South Africa would never be the same again. From that day, South Africa’s youth changed the narrative as they marched to the forefront of resistance to apartheid, alongside an increasingly powerful trade union movement, until the unbanning of political organisations in South Africa in February 1990.
Juneteenth
Juneteenth documentary movie honours the end to slavery in the United States and is considered the longest-running African American holiday. By the way, you’d find more than five of these documentaries online. On June 17, 2021, it officially became a federal holiday.
Confederate General Robert E. Lee had surrendered at Appomattox Court House two months earlier in Virginia, but slavery had remained relatively unaffected in Texas—until U.S. General Gordon Granger stood on Texas soil and read General Orders No. 3: “The people of Texas are informed that, in accordance with a proclamation from the Executive of the United States, all slaves are free.”
The Supreme Price
This documentary film recounts the story of Hafsat Abiola, daughter of human rights heroine Kudirat Abiola, and Nigeria’s 1993 President-elect M.K.O. Abiola. Soon after the 1993 election, Abiola’s victory was annulled. Later, he was arrested. While he was imprisoned, his wife Kudirat took over leadership of the pro-democracy movement and won international attention for the struggle against human rights violations perpetrated by military dictatorship. She was assassinated in 1996. In this video, the Abiola family’s story unfolds as Hafsat continues to face the challenge of transforming corrupt governance into a democracy capable of serving Nigeria’s most marginalised population: women.

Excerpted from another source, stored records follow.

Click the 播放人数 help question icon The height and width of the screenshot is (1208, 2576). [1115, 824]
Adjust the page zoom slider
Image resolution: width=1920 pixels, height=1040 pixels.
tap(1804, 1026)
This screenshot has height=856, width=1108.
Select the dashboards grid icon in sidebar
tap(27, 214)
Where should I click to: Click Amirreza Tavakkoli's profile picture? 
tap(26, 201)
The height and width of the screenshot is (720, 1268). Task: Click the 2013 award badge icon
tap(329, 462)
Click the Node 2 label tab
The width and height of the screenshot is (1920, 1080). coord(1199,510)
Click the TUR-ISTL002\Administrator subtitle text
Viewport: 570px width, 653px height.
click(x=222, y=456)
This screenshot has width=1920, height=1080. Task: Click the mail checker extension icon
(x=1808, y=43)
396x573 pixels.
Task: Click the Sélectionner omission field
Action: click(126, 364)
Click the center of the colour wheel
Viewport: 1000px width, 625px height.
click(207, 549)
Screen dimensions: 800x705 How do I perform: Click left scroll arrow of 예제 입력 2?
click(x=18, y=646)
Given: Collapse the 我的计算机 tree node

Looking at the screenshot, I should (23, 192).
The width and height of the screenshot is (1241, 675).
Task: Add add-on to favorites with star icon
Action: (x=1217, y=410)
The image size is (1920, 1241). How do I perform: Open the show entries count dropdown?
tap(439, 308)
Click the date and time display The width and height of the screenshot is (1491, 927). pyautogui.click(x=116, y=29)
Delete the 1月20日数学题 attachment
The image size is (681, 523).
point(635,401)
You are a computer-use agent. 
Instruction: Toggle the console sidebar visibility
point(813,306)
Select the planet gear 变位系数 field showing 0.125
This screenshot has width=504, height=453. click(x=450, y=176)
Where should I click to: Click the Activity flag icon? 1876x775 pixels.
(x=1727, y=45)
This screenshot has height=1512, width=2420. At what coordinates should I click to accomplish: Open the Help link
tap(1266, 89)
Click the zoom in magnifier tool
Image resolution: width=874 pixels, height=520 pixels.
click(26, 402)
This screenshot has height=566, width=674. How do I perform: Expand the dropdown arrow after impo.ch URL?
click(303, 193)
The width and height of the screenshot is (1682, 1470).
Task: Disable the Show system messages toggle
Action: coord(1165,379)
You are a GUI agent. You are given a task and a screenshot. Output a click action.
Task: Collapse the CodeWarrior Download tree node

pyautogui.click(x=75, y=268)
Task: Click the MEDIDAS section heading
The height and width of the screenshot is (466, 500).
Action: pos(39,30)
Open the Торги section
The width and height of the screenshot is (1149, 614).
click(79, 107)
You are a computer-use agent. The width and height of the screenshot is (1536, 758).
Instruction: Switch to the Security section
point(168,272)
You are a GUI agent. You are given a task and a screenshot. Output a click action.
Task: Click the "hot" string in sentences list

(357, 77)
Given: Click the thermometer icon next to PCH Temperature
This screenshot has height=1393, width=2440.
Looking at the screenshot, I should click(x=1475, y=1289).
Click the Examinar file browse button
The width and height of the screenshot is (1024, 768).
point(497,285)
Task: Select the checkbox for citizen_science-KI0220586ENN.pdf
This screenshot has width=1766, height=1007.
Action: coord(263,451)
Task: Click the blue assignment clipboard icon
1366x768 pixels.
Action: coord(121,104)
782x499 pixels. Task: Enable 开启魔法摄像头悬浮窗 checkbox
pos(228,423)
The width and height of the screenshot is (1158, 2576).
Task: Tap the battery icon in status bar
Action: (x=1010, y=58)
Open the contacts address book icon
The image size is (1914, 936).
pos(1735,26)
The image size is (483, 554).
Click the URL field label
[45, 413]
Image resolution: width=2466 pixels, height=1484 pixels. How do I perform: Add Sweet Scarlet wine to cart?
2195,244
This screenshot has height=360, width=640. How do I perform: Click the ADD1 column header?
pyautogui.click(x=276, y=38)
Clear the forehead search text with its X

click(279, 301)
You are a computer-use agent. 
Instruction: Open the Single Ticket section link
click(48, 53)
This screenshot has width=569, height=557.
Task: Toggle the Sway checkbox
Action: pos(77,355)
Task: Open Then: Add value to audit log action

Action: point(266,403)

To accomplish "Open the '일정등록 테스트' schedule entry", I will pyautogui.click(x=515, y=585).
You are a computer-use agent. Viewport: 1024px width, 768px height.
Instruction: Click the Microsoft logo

The Legacy of Kudirat Abiola
The blood-stained history of Nigeria’s political space is revealed in the documentary titled “The Legacy of Kudirat Abiola.” A famed human right and pro-democracy activist, Kudirat Abiola and her driver were shot at point-blank range by unknown assailants near her home in Lagos. She was assassinated whilst her husband, Moshood Abiola, was being detained by the Nigerian Government. He was the winning candidate in elections that had taken place in Nigeria in 1993 and was arrested shortly after they were summarily annulled by the ruling junta.